Wifredo Lam (1902-1982)

Le Sacre

Details
Wifredo Lam (1902-1982)
Le Sacre
signed and dated 'Wifredo Lam 1945' lower right--inscribed with title and dimensions on the stretcher
oil on linen
36 x 38in. (91.5 x 96.5cm.)
Painted in 1945
Provenance
The Estate of Ronald Pemrose, London
The Mayor Gallery, London
Literature
M-P. Fouchet, Wifredo Lam, Ediciones Polígrafa, S.A., Spain, 1989, p. 255, no. 446 (illustrated)

Lot Essay

During the 1940s Wifredo Lam moved away from the Cubist-inspired sobriety that characterized his work in the immediate years prior to his return to Cuba. In part, this movement followed Lam's developing interest in capturing visually the subject of metamorphosis. Metamorphosis became critical to Lam's way of thinking of the continuities and relations between the human, natural and spirit worlds, and led to the elaboration of two distinct forms of working. One was more painterly, reliant almost exclusively upon color, and the other was strongly graphic, based on notational drawings in oder to build a complex field of interconnecting forms through line.

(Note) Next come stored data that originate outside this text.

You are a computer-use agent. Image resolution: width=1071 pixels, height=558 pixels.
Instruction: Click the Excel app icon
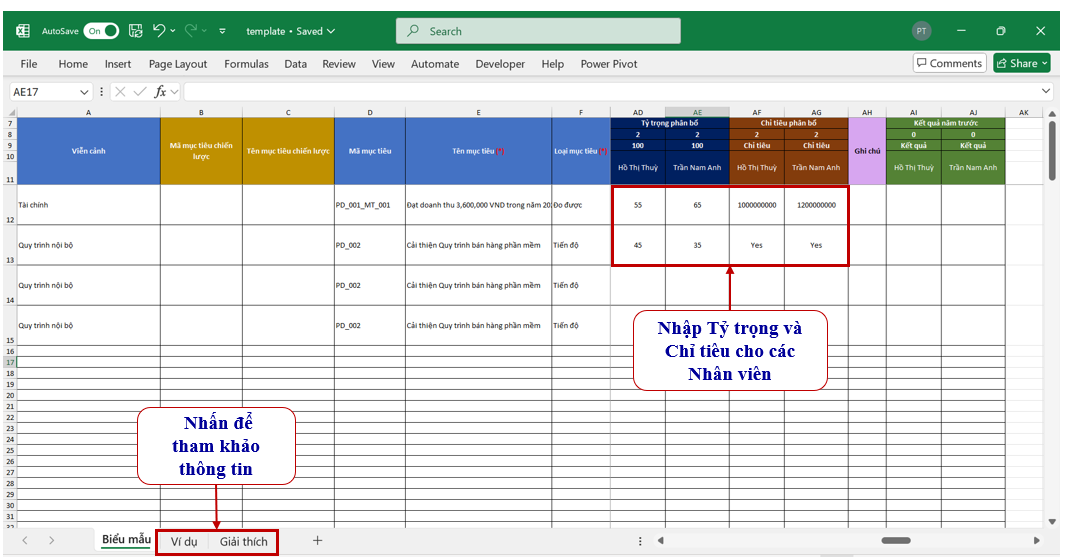pos(22,31)
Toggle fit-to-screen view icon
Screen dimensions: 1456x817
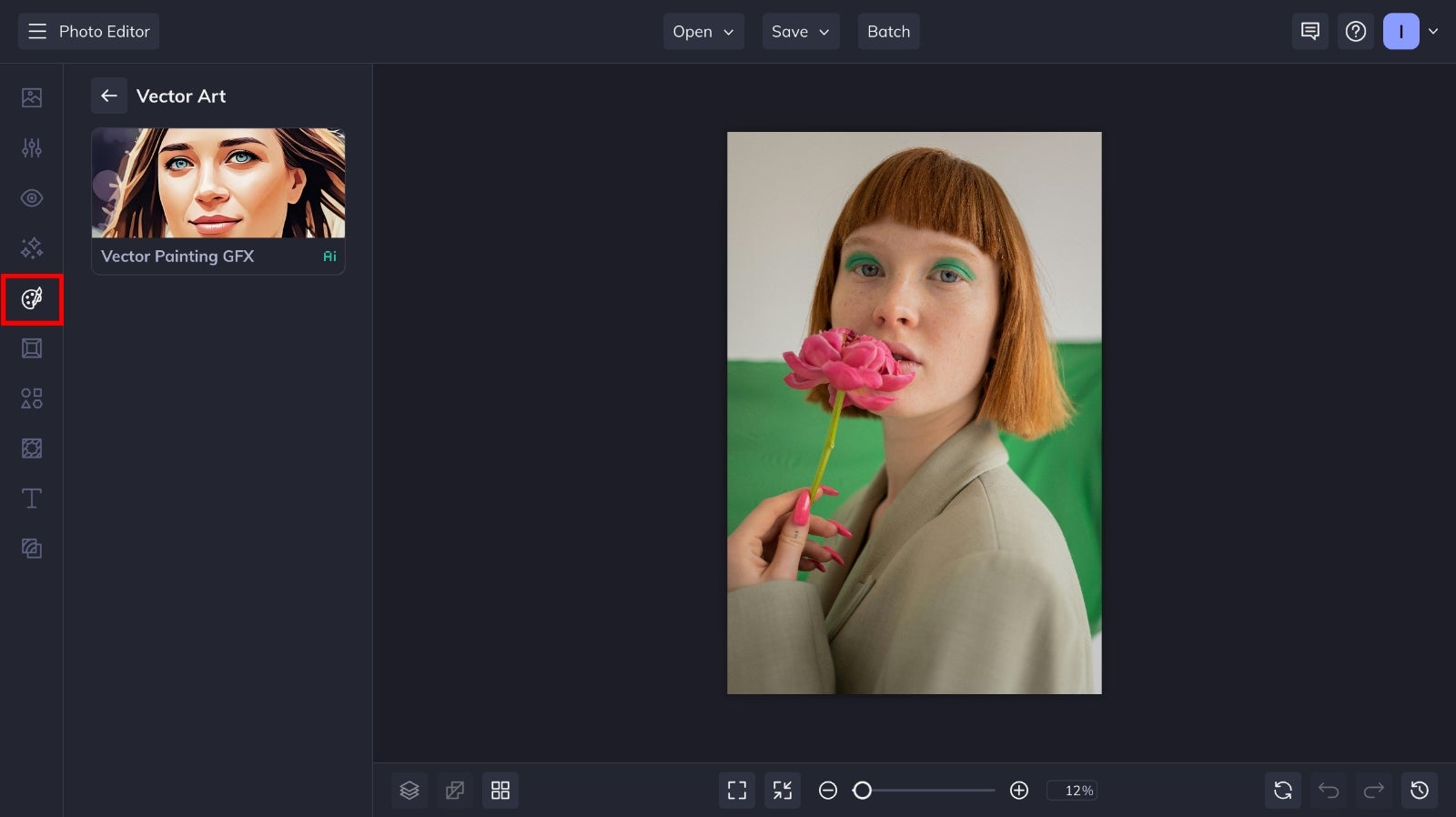click(737, 791)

Le Sacre properly belongs to the second group. The image is composed of a constantly mutating line that, in its movememnt upwards, transforms itself from an image of a horse to a winged animal to a bird, to horned figures emergent at the top. Each of these images represents a key figure in the world of the Afro-Cuban religion of Santería, and as such, Lam's increasing attention to creating a lexicon of visual forms that correspond to the religion.

In Le Sacre the complex image suggests a visual analogy to the transformatory state of possession and the occupation of the human and animal world and its merging into the natural and spirit world. Hence, Lam makes visible the presence of the orisha Eleggua, whose position at the top represents his eminence as the messenger spirit and the guardian of the crossroads of change.

As a singular composite image Lam gives visual form to the constitutive process of the sacred. No element can be separated, fusing one into another, the image of the sacred is embedded in the profane world of animal and humankind, as much as the profane is to be understood as belonging to the sacred.